GIVEN DATA section start

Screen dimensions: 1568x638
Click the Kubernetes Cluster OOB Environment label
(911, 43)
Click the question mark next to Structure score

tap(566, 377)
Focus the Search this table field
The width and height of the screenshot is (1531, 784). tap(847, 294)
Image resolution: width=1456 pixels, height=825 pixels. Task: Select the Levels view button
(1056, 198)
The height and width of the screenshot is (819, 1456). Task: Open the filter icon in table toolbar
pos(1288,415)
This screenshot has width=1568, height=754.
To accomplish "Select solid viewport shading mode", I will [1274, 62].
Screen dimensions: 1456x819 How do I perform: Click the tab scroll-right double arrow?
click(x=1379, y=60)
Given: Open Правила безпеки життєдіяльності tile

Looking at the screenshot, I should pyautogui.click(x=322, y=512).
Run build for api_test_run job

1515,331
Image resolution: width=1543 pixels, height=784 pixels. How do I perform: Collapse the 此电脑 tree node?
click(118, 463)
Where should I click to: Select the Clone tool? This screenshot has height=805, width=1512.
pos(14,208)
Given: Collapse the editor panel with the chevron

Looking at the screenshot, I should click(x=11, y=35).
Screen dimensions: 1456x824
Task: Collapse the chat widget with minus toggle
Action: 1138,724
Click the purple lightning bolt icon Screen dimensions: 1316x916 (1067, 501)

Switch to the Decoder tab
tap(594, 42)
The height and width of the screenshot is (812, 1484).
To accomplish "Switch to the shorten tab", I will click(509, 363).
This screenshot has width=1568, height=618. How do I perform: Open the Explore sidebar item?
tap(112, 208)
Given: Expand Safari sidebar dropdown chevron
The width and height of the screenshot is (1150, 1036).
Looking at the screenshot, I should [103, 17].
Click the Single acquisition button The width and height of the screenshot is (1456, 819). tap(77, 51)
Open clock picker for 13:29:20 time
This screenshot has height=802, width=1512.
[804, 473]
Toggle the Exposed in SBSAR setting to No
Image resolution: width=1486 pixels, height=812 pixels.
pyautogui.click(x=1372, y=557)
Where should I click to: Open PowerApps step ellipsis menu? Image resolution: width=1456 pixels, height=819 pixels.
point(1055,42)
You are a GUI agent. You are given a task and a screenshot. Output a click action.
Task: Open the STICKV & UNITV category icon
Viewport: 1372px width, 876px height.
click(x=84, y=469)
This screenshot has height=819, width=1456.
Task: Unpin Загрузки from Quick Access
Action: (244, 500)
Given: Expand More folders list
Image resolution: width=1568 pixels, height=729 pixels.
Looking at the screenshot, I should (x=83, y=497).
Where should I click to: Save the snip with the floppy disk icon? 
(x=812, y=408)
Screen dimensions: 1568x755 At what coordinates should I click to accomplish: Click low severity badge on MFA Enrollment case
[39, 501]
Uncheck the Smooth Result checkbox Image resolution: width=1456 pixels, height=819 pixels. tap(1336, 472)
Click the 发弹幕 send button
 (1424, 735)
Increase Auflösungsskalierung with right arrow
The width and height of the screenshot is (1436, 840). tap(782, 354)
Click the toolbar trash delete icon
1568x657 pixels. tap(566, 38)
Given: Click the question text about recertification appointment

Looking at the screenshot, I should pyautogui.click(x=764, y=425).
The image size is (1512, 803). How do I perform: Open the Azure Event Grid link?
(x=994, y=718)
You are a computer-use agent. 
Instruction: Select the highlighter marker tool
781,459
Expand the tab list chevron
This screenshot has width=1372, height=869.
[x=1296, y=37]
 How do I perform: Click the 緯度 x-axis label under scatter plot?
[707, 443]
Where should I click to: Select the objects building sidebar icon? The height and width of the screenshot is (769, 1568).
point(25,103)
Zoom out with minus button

GIVEN DATA section end

The reply should be nothing but the number of lines in the listing above that include "will".

# SOLUTION FOR THIS PROBLEM
2